--- Available data Enclosed Below ---

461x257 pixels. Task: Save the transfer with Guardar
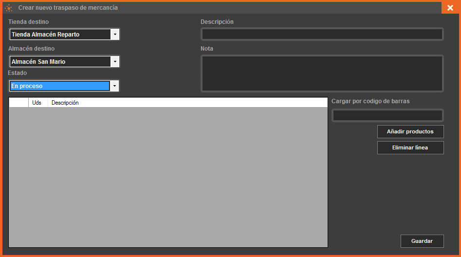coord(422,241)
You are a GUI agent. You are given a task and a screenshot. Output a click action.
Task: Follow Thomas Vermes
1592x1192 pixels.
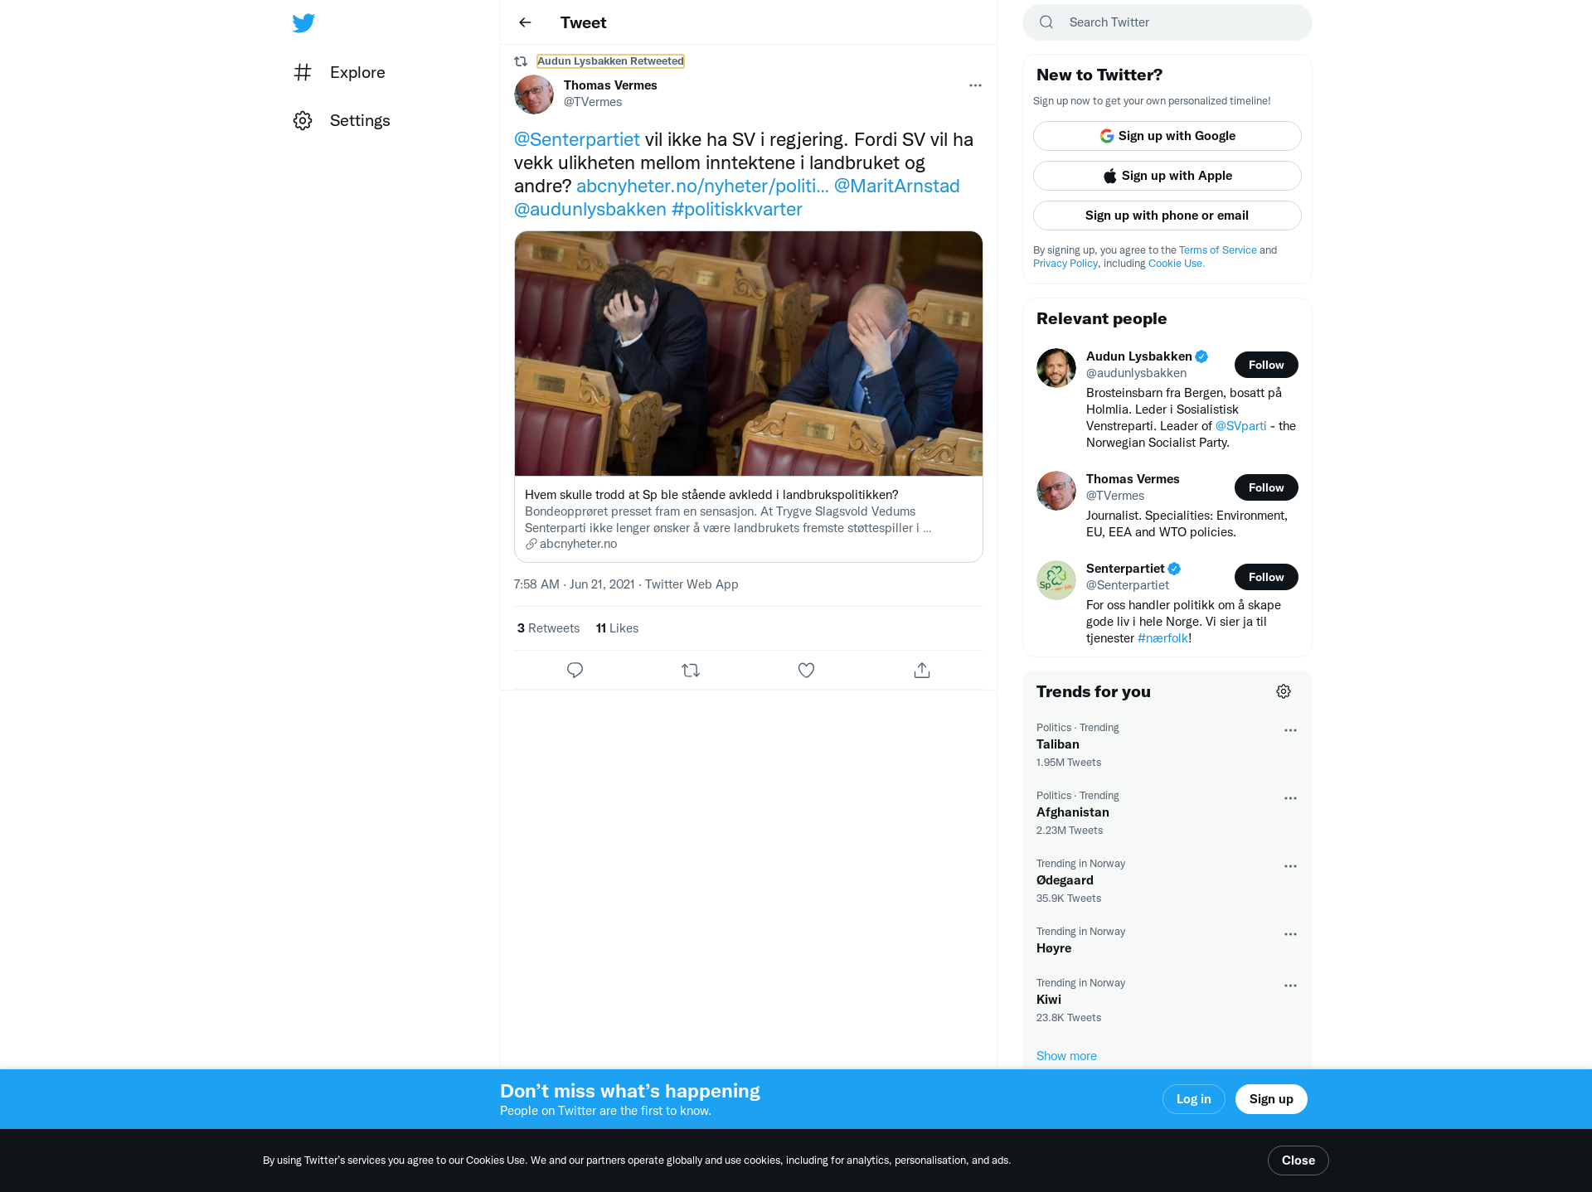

--- End of Enclosed Available data ---

* **What you need to do**
Copy the data exactly. Any picture it contains is to be omitted.

* **Solution for this exercise**
461x257 pixels. Task: Save the transfer with Guardar
coord(422,241)
You are a GUI agent. You are given a task and a screenshot. Output a click action.
Task: Follow Thomas Vermes
1592x1192 pixels.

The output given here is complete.